The Clash of Forgiveness and Evil
Lance Morrow: “Evil possesses an instinct for theater, which is why, in an era of gaudy and gifted media, evil may vastly magnify its damage by the power of horrific images.” If this is true, we need forgiveness all the more in our times.
Is there a better way of destroying the damaging effects of evil than forgiveness? As a mode of peace, forgiveness is a paradox because at the same time it is a weapon, one that fights against the ravages of evil. By destroying resentment, forgiveness is a protection for individuals, families, groups, and societies.
Robert
On the Attempted Destruction of Beauty
I stand today before the eighth wonder of the Western world: Michelangelo’s Pieta at the Basilica of San Pietro in Rome. It is a marvel of the human spirit, how one man could have such vision and talent to bring forth such beauty from rock. Michelangelo used to say that he was only freeing each statue from its prison within the marble. It just had to come out.
As I stand before this magnificent work of art, I am reminded that in 1972 Laszlo Toth took a hammer to this masterpiece and tried to destroy it, knocking off the Virgin’s arm, chipping her eye and nose.
Mr. Toth was intent on destroying beauty.
I wonder, as I look at this breathtaking work, if too many injustices are perpetrated in the name of destroying beauty. Some partners denigrate the other…..just because. Some attack others…..just because. Some deface homes and walls and works of art……just because.
You are a person. Therefore, you are a work of art. You are a person of beauty. Some may wish to deface you—to hurt your heart—just because.
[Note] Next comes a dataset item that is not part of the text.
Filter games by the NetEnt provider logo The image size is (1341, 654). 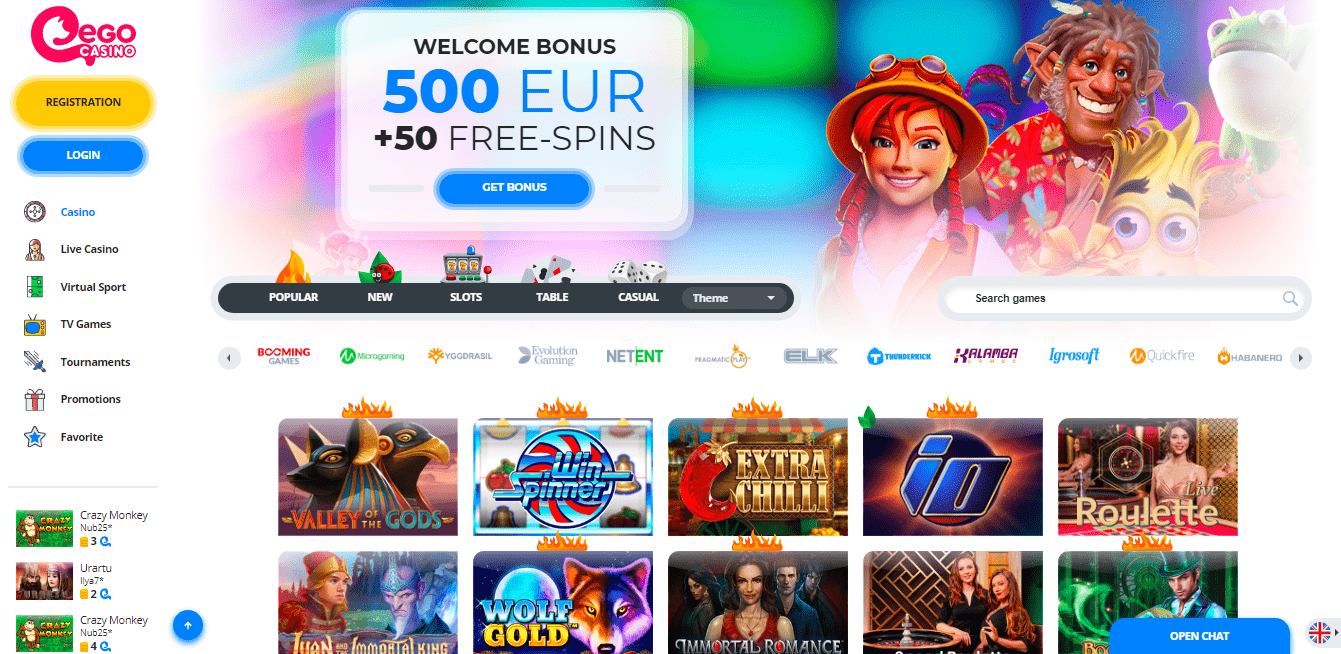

The master artists worked diligently to restore the Virgin’s features according to the artist’s original expectations (using detailed photos to accomplish the task).
You, too, should consider using the artistic tools of forgiveness when others try to hurt you, to deface you, or even to destroy you.
Forgiving those who try to hurt your beauty is even better than the tools used to reconstruct the Pieta. You see, forgiveness as a tool does not just restore you to your previous state. Forgiving others has a way of making you even more beautiful than you were before.